Kernel security update: CVE-2018-1130 and other; Virtuozzo ReadyKernel patch 52.0 for Virtuozzo 7.0.7 HF3¶

1. Overview¶

The cumulative Virtuozzo ReadyKernel patch was updated with security and stability fixes. The patch applies to the Virtuozzo 7.0 kernel 3.10.0-693.21.1.vz7.48.2 (7.0.7 HF3).

2. Security Fixes¶

• [Moderate] Linux kernel before version 4.16-rc7 is vulnerable to a null pointer dereference in dccp_write_xmit() function in net/dccp/output.c in that allows a local user to cause a denial of service by a number of certain crafted system calls. (CVE-2018-1130)

• [Moderate] It was found that _sctp_make_chunk() function did not check if the chunk length for INIT and INIT_ACK packets was within the allowed limits. A local attacker could exploit this to trigger a kernel crash. (CVE-2018-5803)

• [Moderate] It was discovered that nfnl_cthelper_list structure was accessible to any user with CAP_NET_ADMIN capability in a network namespace. An unprivileged local user could exploit that to affect netfilter conntrack helpers on the host. (CVE-2017-17448)

• [Moderate] It was discovered that a nlmon link inside a child network namespace was not restricted to that namespace. An unprivileged local user could exploit that to monitor system-wide netlink activity. (CVE-2017-17449)

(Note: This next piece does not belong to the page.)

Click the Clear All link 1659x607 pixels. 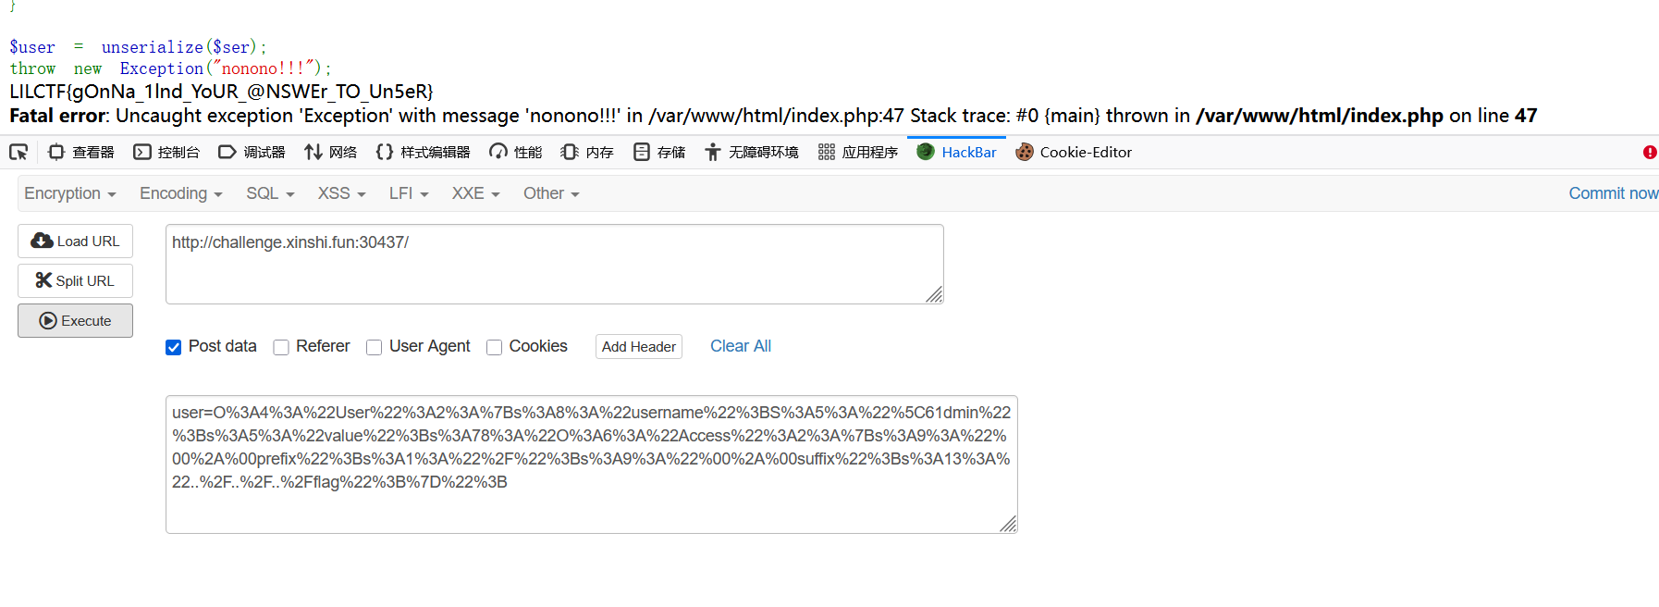click(740, 346)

• [Moderate] The KEYS subsystem in the Linux kernel omitted an access-control check when writing a key to the current task’s default keyring, allowing a local user to bypass security checks to the keyring. This compromises the validity of the keyring for those who rely on it. (CVE-2017-17807)

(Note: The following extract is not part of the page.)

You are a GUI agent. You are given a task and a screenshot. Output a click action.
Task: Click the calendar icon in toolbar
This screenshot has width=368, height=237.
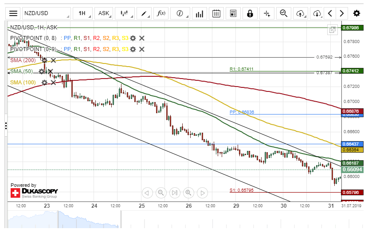click(216, 13)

• [Low] net/netfilter/xt_osf.c in the Linux kernel through 4.14.4 does not require the CAP_NET_ADMIN capability for add_callback and remove_callback operations. This allows local users to bypass intended access restrictions because the xt_osf_fingers data structure is shared across all network namespaces. (CVE-2017-17450)

3. Bug Fixes¶

• Potential kernel crash in tcache_detach_page(). (PSBM-81731)

• If the kernel failed to create an IPv6 socket, for example, due to cgroup.memsw limit, it would crash in ip6mr_sk_done() when trying to clean up multicast routes. (PSBM-83474)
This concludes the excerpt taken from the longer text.